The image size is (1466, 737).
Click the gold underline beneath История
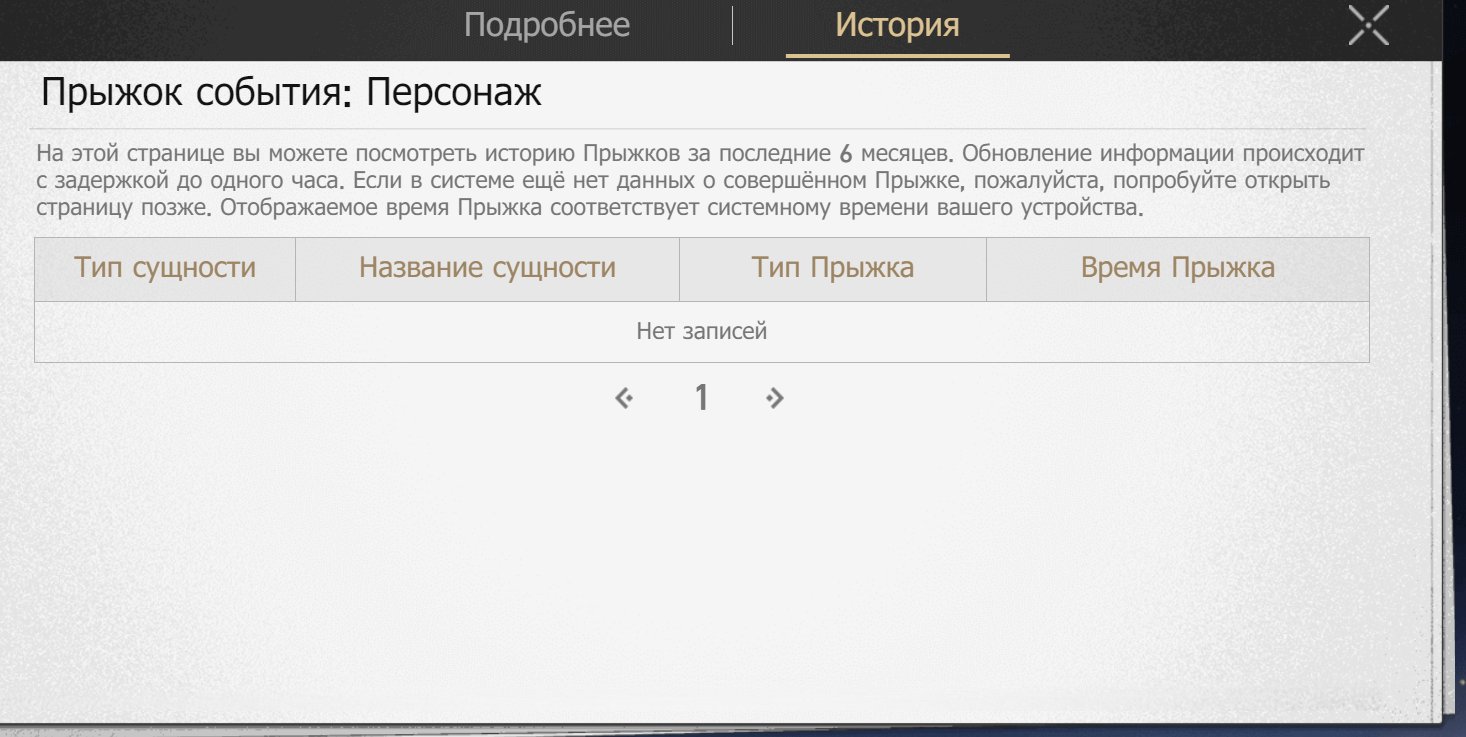[897, 56]
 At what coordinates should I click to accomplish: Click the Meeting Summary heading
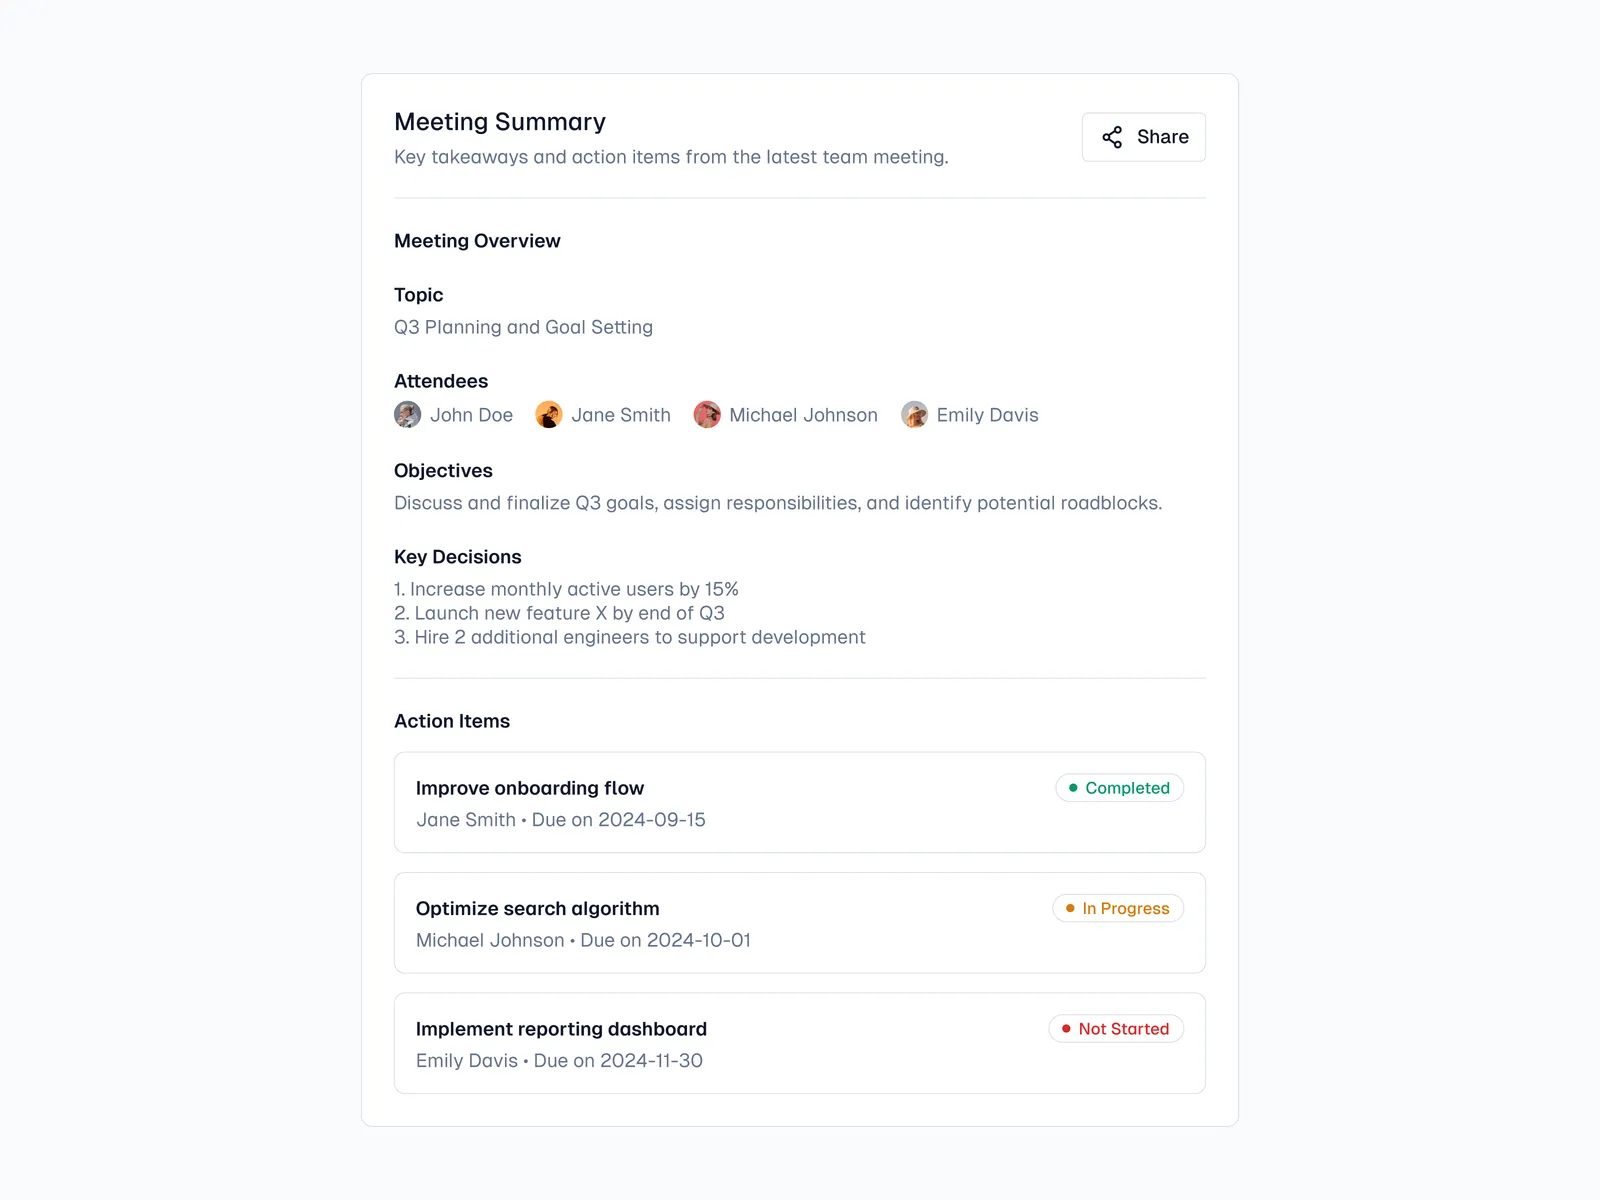(x=500, y=122)
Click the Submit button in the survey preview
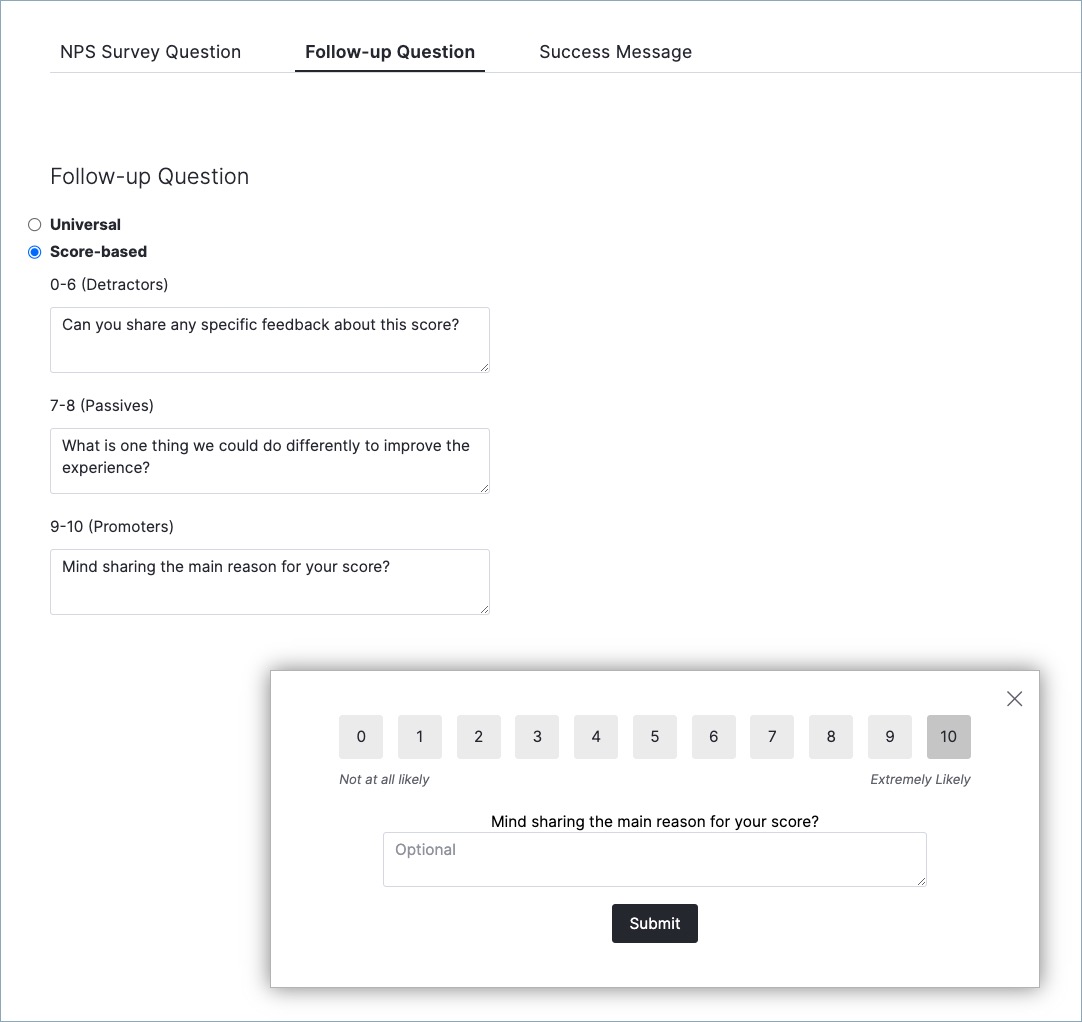This screenshot has height=1022, width=1082. click(x=655, y=923)
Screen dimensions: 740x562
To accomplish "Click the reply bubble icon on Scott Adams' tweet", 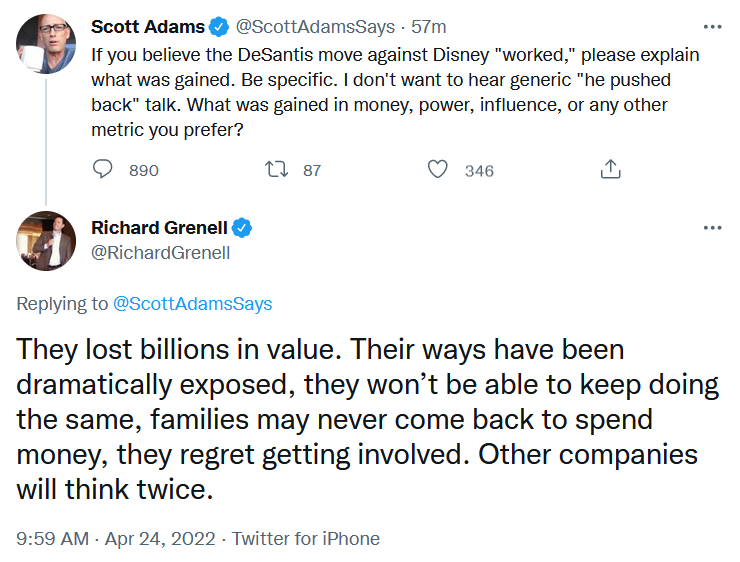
★ ★ ★ ★
Could you write these records out again with "Submit" swapped for "Send", changing nothing else and leaving out the pictures?

The image size is (1466, 737).
Click the gold underline beneath История
[897, 56]
 At what coordinates should I click to accomplish: Click the Meeting Summary heading
(x=500, y=122)
Click the Send button in the survey preview
This screenshot has height=1022, width=1082. click(x=655, y=923)
Screen dimensions: 740x562
To accomplish "Click the reply bubble icon on Scott Adams' tweet", 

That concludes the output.